Продукт, который возникает из столкновения двух противоположных тенденций, должен моментально исчезать вместе с их взаимным уничтожением. Вспышка молнии дает наглядный пример этому. Но философия природы призвана объяснить и то, как возможны устойчивые, сохраняющиеся продукты. Объясняет она это следующим образом: покой, о котором свидетельствует опыт, следует понимать как постоянное воспроизведение деятельности. «Продукт должен быть мыслим как в каждый момент уничтожаемый, а также как в каждый момент вновь репродуцируемый. Мы видим, собственно, не состояние продукта, а только лишь постоянный процесс репродуцирования» (6, 133).

«Продуктивность в своей изначальности бесконечна» (9, 130), ее неистощимость должна отражаться в природе как продукте. Это приводит к понятию о продукте, который до бесконечности продуктивен, что и резюмируется в понятии материи. Природа необходимо является нам и познается нами в форме материи, и на нее переносятся теперь все существенные определения природы.

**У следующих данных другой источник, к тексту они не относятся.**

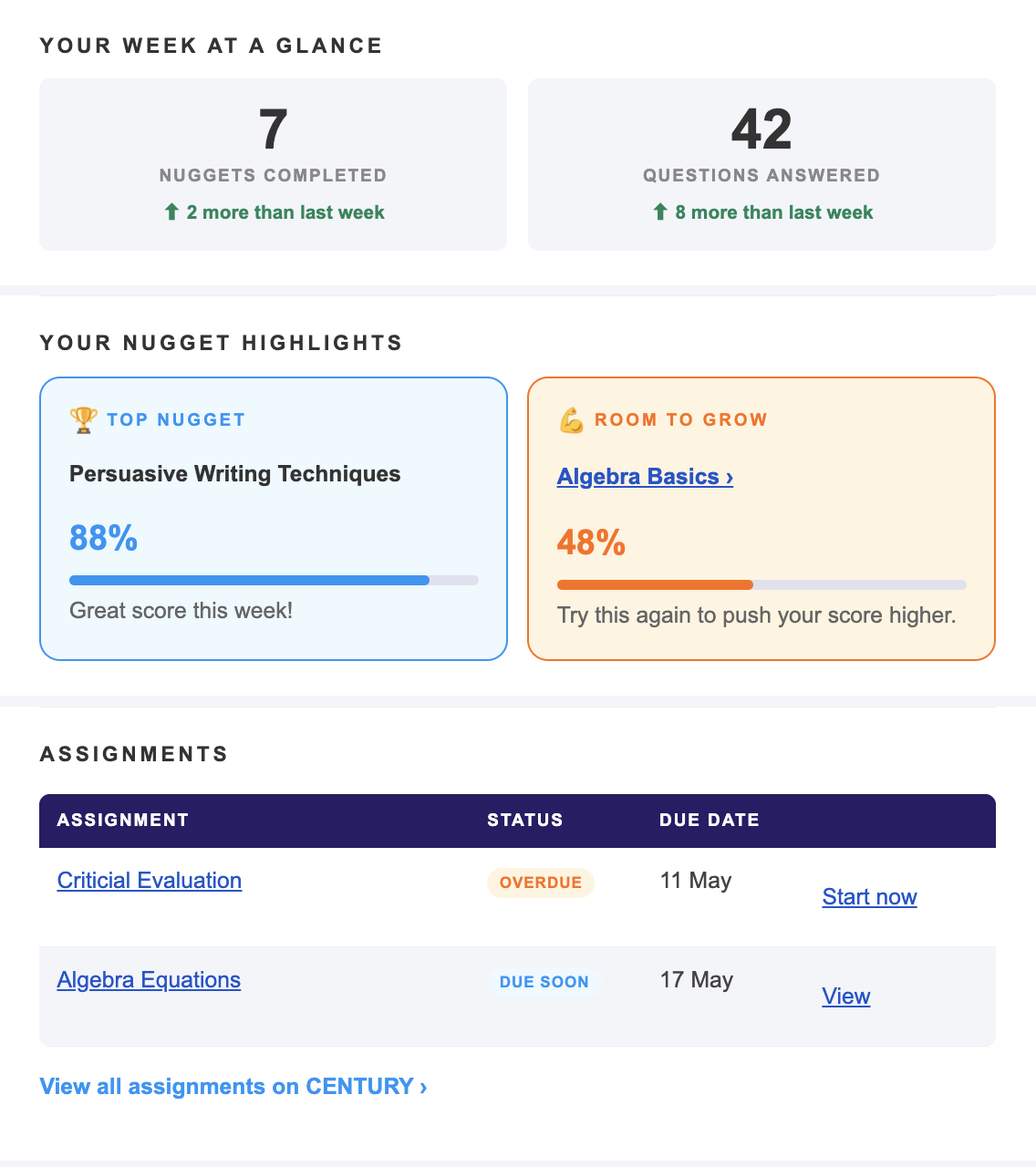Click the DUE SOON status badge
1036x1167 pixels.
pos(544,982)
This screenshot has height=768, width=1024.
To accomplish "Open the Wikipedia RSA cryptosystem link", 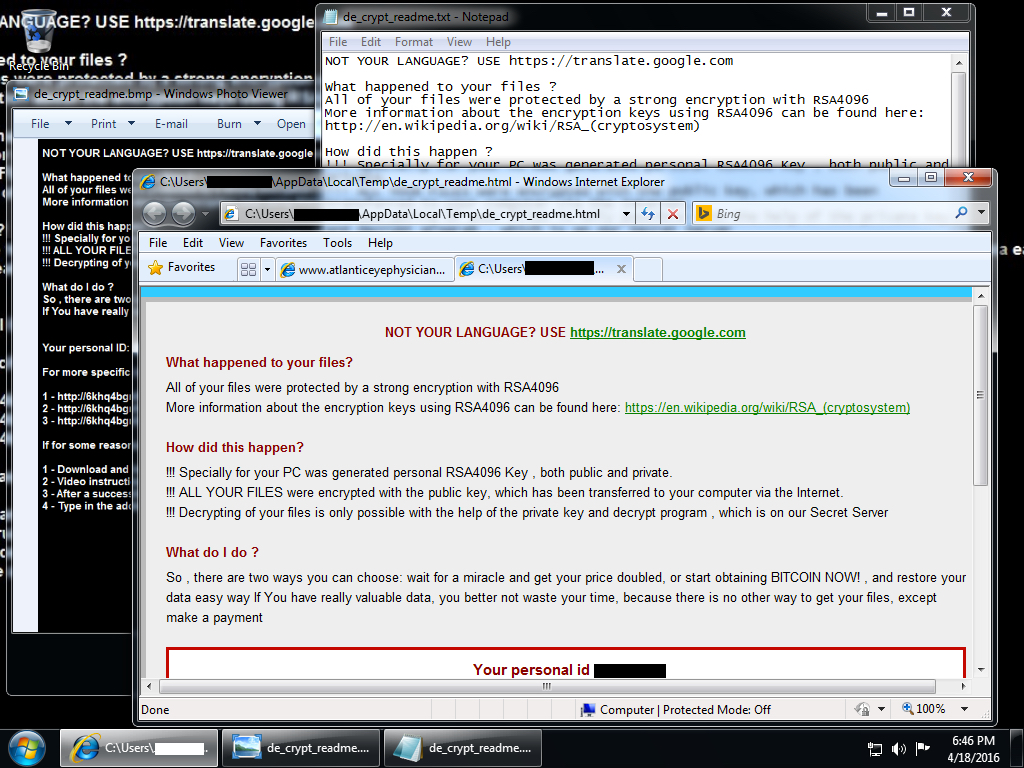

Шеллинг стремится понять все многообразие форм движения материи как проявление общих природных сил, объяснить всё не теми или иными обособленными и потому непостижимыми далее «специфическими силами», а действием одной и той же в конечном счете естественной причины. Последнее основание всех сил он ищет «в субъекте самой природы» (14, 4, 75). Он намеревается реализовать замысел Канта: не «придумывать гипотезы для частных явлений», а «найти лишь принцип, на основании которого можно судить о всех них» (28, 6, 137). Напряженность между противоположными тенденциями служит Шеллингу универсальным принципом для объяснения всех явлений.

Первую, самую простую форму обнаружения напряженности, или полярности, всех естественных сил Шеллинг усматривает в магнетизме. Отдельные противоположности, которые мы наблюдаем в универсуме, суть только побеги первоначальной противоположности, выступающей в явлении магнетизма (см. 9, 132). «…Магнетизм вовсе не особенность того или иного отдельного рода материи, но свойство материи вообще, следовательно, подлинная категория физики…» (10, 154). Замечательное свойство магнита — в нем противоположные силы объединяются в одной точке — Шеллинг делает эмпирическим коррелятом самого принципа своей философии. «Закон полярности», или единства противоположностей, является как «общим мировым законом», так и «первым принципом философского учения о природе» (14, 2, 489; 459).

Примечательно, что по образцу действительного (принятого за «начало») предмета, в котором содержится такой пункт, как тождество противоположностей (точка «безразличия» в магните), мыслимое у Шеллинга «всеобщим», именно «полярность», также содержит в себе этот момент. «Полярность как таковая» является не просто стороной всего многообразия, абстрагированной от него и витающей над ним в качестве только мысленного представления, но воплощена в «особенном» (магнетизм), которое есть не метафора для выражения всеобщего, а сама действительность его: всеобщее совпадает с особенным. Парадокс!